PROMPT:
All entries below are to be retyped in full, precisely as they appear.

[MATERIAL PROVIDED Boundary: Start]

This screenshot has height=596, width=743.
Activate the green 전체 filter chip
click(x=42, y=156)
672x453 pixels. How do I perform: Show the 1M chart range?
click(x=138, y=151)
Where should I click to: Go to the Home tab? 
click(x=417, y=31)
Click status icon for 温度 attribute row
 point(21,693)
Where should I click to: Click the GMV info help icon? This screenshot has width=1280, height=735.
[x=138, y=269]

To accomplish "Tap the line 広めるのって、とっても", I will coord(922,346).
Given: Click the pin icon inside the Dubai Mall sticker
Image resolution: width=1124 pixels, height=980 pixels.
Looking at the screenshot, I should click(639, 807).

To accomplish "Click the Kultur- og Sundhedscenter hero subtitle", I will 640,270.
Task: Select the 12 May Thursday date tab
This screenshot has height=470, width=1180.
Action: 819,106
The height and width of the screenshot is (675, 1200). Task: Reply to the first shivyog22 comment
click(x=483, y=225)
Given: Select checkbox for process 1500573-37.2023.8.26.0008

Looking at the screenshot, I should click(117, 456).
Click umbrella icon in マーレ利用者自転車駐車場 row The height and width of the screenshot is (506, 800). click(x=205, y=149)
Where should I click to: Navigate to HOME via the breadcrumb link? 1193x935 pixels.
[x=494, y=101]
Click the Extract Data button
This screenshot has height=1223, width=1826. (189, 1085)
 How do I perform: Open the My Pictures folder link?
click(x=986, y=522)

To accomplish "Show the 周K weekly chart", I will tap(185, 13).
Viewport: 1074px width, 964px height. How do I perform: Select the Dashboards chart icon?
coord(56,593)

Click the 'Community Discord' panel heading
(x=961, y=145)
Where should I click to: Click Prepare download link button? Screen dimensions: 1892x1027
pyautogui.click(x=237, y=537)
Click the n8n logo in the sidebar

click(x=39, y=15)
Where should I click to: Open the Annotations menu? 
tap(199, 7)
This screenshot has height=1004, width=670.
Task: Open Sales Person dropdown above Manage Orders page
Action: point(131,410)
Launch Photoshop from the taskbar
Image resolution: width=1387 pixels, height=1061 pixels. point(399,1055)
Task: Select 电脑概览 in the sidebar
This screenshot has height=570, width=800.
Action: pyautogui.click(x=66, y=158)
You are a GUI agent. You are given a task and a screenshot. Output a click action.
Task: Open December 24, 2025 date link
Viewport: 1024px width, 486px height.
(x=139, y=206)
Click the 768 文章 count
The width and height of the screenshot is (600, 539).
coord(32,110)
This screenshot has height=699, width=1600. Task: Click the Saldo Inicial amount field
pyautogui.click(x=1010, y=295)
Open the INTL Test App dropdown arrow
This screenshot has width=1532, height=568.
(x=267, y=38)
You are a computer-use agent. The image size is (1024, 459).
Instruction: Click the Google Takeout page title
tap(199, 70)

[MATERIAL PROVIDED Boundary: End]

EXERCISE RESPONSE:
This screenshot has height=596, width=743.
Activate the green 전체 filter chip
click(x=42, y=156)
672x453 pixels. How do I perform: Show the 1M chart range?
click(x=138, y=151)
Where should I click to: Go to the Home tab? 
click(x=417, y=31)
Click status icon for 温度 attribute row
 point(21,693)
Where should I click to: Click the GMV info help icon? This screenshot has width=1280, height=735.
[x=138, y=269]

To accomplish "Tap the line 広めるのって、とっても", I will coord(922,346).
Given: Click the pin icon inside the Dubai Mall sticker
Image resolution: width=1124 pixels, height=980 pixels.
Looking at the screenshot, I should click(639, 807).

To accomplish "Click the Kultur- og Sundhedscenter hero subtitle", I will 640,270.
Task: Select the 12 May Thursday date tab
This screenshot has height=470, width=1180.
Action: 819,106
The height and width of the screenshot is (675, 1200). Task: Reply to the first shivyog22 comment
click(x=483, y=225)
Given: Select checkbox for process 1500573-37.2023.8.26.0008

Looking at the screenshot, I should click(117, 456).
Click umbrella icon in マーレ利用者自転車駐車場 row The height and width of the screenshot is (506, 800). click(x=205, y=149)
Where should I click to: Navigate to HOME via the breadcrumb link? 1193x935 pixels.
[x=494, y=101]
Click the Extract Data button
This screenshot has height=1223, width=1826. (189, 1085)
 How do I perform: Open the My Pictures folder link?
click(x=986, y=522)

To accomplish "Show the 周K weekly chart", I will tap(185, 13).
Viewport: 1074px width, 964px height. How do I perform: Select the Dashboards chart icon?
coord(56,593)

Click the 'Community Discord' panel heading
(x=961, y=145)
Where should I click to: Click Prepare download link button? Screen dimensions: 1892x1027
pyautogui.click(x=237, y=537)
Click the n8n logo in the sidebar

click(x=39, y=15)
Where should I click to: Open the Annotations menu? 
tap(199, 7)
This screenshot has height=1004, width=670.
Task: Open Sales Person dropdown above Manage Orders page
Action: point(131,410)
Launch Photoshop from the taskbar
Image resolution: width=1387 pixels, height=1061 pixels. point(399,1055)
Task: Select 电脑概览 in the sidebar
This screenshot has height=570, width=800.
Action: pyautogui.click(x=66, y=158)
You are a GUI agent. You are given a task and a screenshot. Output a click action.
Task: Open December 24, 2025 date link
Viewport: 1024px width, 486px height.
(x=139, y=206)
Click the 768 文章 count
The width and height of the screenshot is (600, 539).
coord(32,110)
This screenshot has height=699, width=1600. Task: Click the Saldo Inicial amount field
pyautogui.click(x=1010, y=295)
Open the INTL Test App dropdown arrow
This screenshot has width=1532, height=568.
(x=267, y=38)
You are a computer-use agent. The image size is (1024, 459).
Instruction: Click the Google Takeout page title
tap(199, 70)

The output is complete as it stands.